Part of the book series: Lecture Notes in Computer Science ((LNIP,volume 11765))

Abstract

Deep learning has proved to be a very efficient tool for organs automated segmentation in CT scans. However, variation of iodine contrast agent concentration within the vascular system or organs is a major source of variation in image contrast. This requires building large databases representative of the important differences in contrast enhancement across CT studies. Furthermore, creating a low- or non-enhanced annotated database is still a very laborious task as semi-automatic segmentation software and even expert eyes often fail to find structures’ edges on low contrast images.

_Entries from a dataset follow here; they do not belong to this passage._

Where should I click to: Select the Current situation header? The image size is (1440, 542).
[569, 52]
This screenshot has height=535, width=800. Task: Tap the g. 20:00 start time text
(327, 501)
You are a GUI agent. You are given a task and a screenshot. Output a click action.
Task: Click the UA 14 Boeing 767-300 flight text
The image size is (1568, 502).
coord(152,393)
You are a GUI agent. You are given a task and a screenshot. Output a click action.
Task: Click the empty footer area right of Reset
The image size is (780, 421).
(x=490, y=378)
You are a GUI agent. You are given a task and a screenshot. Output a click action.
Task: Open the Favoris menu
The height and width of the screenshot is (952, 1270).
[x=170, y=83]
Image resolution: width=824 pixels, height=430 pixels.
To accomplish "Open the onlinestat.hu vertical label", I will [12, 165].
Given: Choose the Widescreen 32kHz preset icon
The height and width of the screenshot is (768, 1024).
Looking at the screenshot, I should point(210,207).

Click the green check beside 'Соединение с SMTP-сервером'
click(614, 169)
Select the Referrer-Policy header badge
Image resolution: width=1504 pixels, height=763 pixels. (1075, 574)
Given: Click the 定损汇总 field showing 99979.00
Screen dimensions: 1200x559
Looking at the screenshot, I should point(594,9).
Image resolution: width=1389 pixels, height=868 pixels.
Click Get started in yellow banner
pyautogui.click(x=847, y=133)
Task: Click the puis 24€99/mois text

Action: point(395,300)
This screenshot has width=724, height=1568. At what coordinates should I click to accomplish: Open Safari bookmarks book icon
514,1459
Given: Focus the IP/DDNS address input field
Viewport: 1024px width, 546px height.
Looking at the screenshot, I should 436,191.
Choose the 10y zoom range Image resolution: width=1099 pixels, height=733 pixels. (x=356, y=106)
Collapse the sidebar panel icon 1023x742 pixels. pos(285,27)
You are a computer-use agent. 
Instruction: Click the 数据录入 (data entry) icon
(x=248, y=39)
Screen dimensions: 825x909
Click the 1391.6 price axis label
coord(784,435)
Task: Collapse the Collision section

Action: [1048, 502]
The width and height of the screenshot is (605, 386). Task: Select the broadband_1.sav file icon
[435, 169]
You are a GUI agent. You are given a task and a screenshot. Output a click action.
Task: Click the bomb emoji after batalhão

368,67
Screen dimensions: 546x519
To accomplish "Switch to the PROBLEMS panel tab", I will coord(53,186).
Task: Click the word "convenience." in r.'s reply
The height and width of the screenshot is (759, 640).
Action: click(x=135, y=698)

In this study, we aim to develop a new deep-learning network training approach based on spectral data augmentation using dual energy spectral CT (Philips iQon) images as training dataset. Indeed this new generation of CT scanners allows generating, from a single scan, virtual non-contrast images (VNC), corresponding to unenhanced CT images on conventional CT scanners, and virtual mono-energetic (monoE) images at different kV, that mimics low (at high kV) to high (at low kV) iodine-based contrast-enhanced studies. An experienced radiologist can then segment the target structures on highly contrasted low kV monoE with a semi-automatic tool (ISP, Philips) yielding ground truth for both monoE and VNC images.

As an illustration, we trained a 3D U-net convolutional neural network for aorta segmentation on conventional CT images. In addition to greatly facilitate the creation of an annotated non-contrast CT database, we demonstrate through multiple training experiments that using a variable proportion of VNC and randomly chosen monoE kV levels during the data augmentation process allows training networks that are able to segment target structures regardless of their level of contrast enhancement.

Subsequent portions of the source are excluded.